A: The law defines “first-time homebuyer” as a buyer whom has not owned a principal residence during the three-year period prior to the purchase. For married taxpayers, the law test homeownership history of both the home buyer and his/her spouse. For example, if you have not owned a home in the past 3 years but your spouse has owned a principal residence, neither you nor your spouse qualified for the first time home buyer tax credit.

Q: Are there income limits to determine who is eligible to take the tax credit?

A: Yes. Homebuyers who file their taxes as single or head-of-household taxpayers can claim the credit if their modified adjusted gross income (MAGI) is less than $75,000. For married taxpayers filing a joint return, the MAGI limit is $150,000. The limit is based on the buyer’s modified adjusted gross income for the year that the house is purchased, except for certain purchases in 2009. Read below for other selling advantages on this one. For the definition of MAGI see the IRS.Gov website.

Q: I heard that the tax credit is refundable. What does that mean?

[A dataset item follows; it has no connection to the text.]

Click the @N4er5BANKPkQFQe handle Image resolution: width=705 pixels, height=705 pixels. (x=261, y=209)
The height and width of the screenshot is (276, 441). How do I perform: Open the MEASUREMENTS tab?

A: The fact that the credit is refundable means that the home buyer credit can be claimed even if the taxpayer has little or no federal income tax liability to offset. Typically this involves the government sending the taxpayer a check for the portion or even the entire amount of the refundable tax credit. For example, if a qualified home buyer expected, notwithstanding the tax credit, federal income tax LIABILITY of $5,000 and had tax withholding of $4,000 for the year, then without the tax credit the taxpayer would owe the IRS $1,000 on April 15th. Suppose now that the tax payer qualified for the $8,000 home buyer tax credit. As a result, the tax payer would receive a check for $7,000. ($8,000 minus the $1,000 owed.)

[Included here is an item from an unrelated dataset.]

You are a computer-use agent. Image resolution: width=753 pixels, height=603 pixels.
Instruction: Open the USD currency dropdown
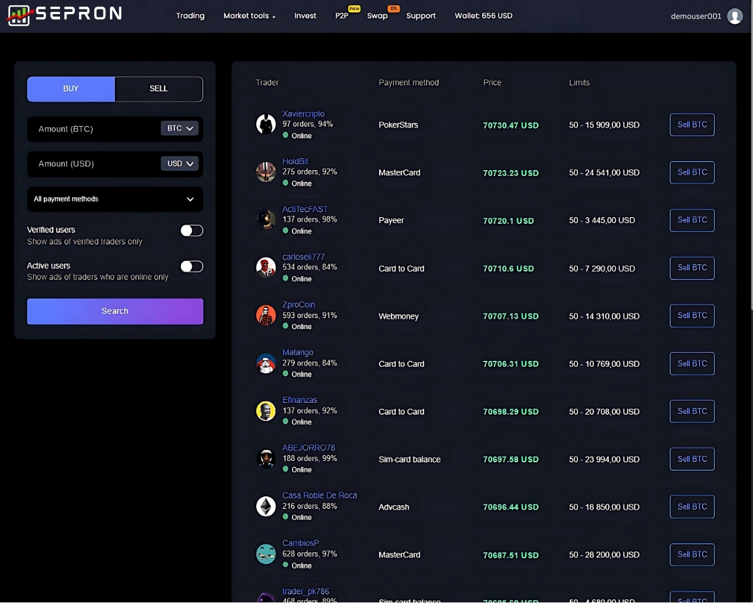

Q: What is the difference between a tax credit and a tax deduction?

A: A tax credit is a dollar-for-dollar reduction in what the taxpayer owes. That means a taxpayer whom owes $7,500 in income taxes ands who receives a $8,000 tax credit would owe nothing to the IRS.

Q: For a home purchase in 2009, can I choose whether to treat the purchase as occurring in 2008 or 2009, depending on which year my credit amount is the largest?

A: YES. If the applicable income phase-out would reduce your home buyer tax credit amount in 2009 and a larger credit would be available using the 2008 MAGI amounts, then you can choose the year that yields the largest credit. So, the borrower can amend 2008 returns if already filed, and receive the credit now!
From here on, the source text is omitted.